有关字符串查找截取相关方法探究
程序员文章站
2022-07-14 16:37:43
...
主要分析
Stringtokenizer > string.subString > splitter.on(guava) 三种字符串截取类
1.首先介绍 String.subString () 方法 :不支持正则;
public String substring(int beginIndex, int endIndex) {
int length = length();
checkBoundsBeginEnd(beginIndex, endIndex, length);
int subLen = endIndex - beginIndex;
if (beginIndex == 0 && endIndex == length) {
return this;
}
return isLatin1() ? StringLatin1.newString(value, beginIndex, subLen)
: StringUTF16.newString(value, beginIndex, subLen);
}
它首先new一个string 对象,对于这个string对象如何赋值,如何截取。下一个函数
public static String newString(byte[] val, int index, int len) {
return new String(Arrays.copyOfRange(val, index, index + len),
LATIN1);
}
Arrays.copyOfRange() // 使用这个方法
public static byte[] copyOfRange(byte[] original, int from, int to) {
int newLength = to - from;
if (newLength < 0)
throw new IllegalArgumentException(from + " > " + to);
byte[] copy = new byte[newLength];
System.arraycopy(original, from, copy, 0,
Math.min(original.length - from, newLength));
return copy;
}
最后还是归结到 System.arraycopy() 这个使用 C语言使用的native方法上,还是 多占用了内存,但是在性能上使用了单次遍历截取,没有回溯。

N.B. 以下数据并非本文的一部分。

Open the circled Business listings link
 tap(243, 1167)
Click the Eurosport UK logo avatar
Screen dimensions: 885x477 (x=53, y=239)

2. Splitter.on() 这个方法性能就很低,他是guava包中的新方法,代码使用了两次循环遍历并错误回溯的 朴素字符串匹配,性能极差;
优点就是返回一个list集合,编码很简洁,但是不排除有很多坑,源码注释不够多;
这是一张简单的性能对比图面;
下面是一个源码;
public static Splitter on(final String separator) {
checkArgument(separator.length() != 0, "The separator may not be the empty string.");
if (separator.length() == 1) {
return Splitter.on(separator.charAt(0));
}
return new Splitter(
new Strategy() {
@Override
public SplittingIterator iterator(Splitter splitter, CharSequence toSplit) {
return new SplittingIterator(splitter, toSplit) {
@Override
public int separatorStart(int start) {
int separatorLength = separator.length();
positions:
for (int p = start, last = toSplit.length() - separatorLength; p <= last; p++) {
for (int i = 0; i < separatorLength; i++) {
if (toSplit.charAt(i + p) != separator.charAt(i)) {
continue positions;
}
}
return p;
}
return -1;
}
@Override
public int separatorEnd(int separatorPosition) {
return separatorPosition + separator.length();
}
};
}
});
}
这是Splitter.on(String )的核心方法
上图代码就展示了它的极差性能体现之处。
3. Stringtokenier 这个类是三种方法中性能最快的,但是它的返回 只能通过迭代获取每一个值,在代码简洁性上不如上两种。
因为它不支持正则,所以它不需要迭代回溯 ;
它分为初始化,和迭代求解两个过程 完成字符串截取; 但它所要维护的类变量会多一些,内存少量增加;
private int scanToken(int startPos) {
int position = startPos;
while (position < maxPosition) {
if (!hasSurrogates) {
char c = str.charAt(position);
if ((c <= maxDelimCodePoint) && (delimiters.indexOf(c) >= 0))
break;
position++;
} else {
int c = str.codePointAt(position);
if ((c <= maxDelimCodePoint) && isDelimiter(c))
break;
position += Character.charCount(c);
}
}
if (retDelims && (startPos == position)) {
if (!hasSurrogates) {
char c = str.charAt(position);
if ((c <= maxDelimCodePoint) && (delimiters.indexOf(c) >= 0))
position++;
} else {
int c = str.codePointAt(position);
if ((c <= maxDelimCodePoint) && isDelimiter(c))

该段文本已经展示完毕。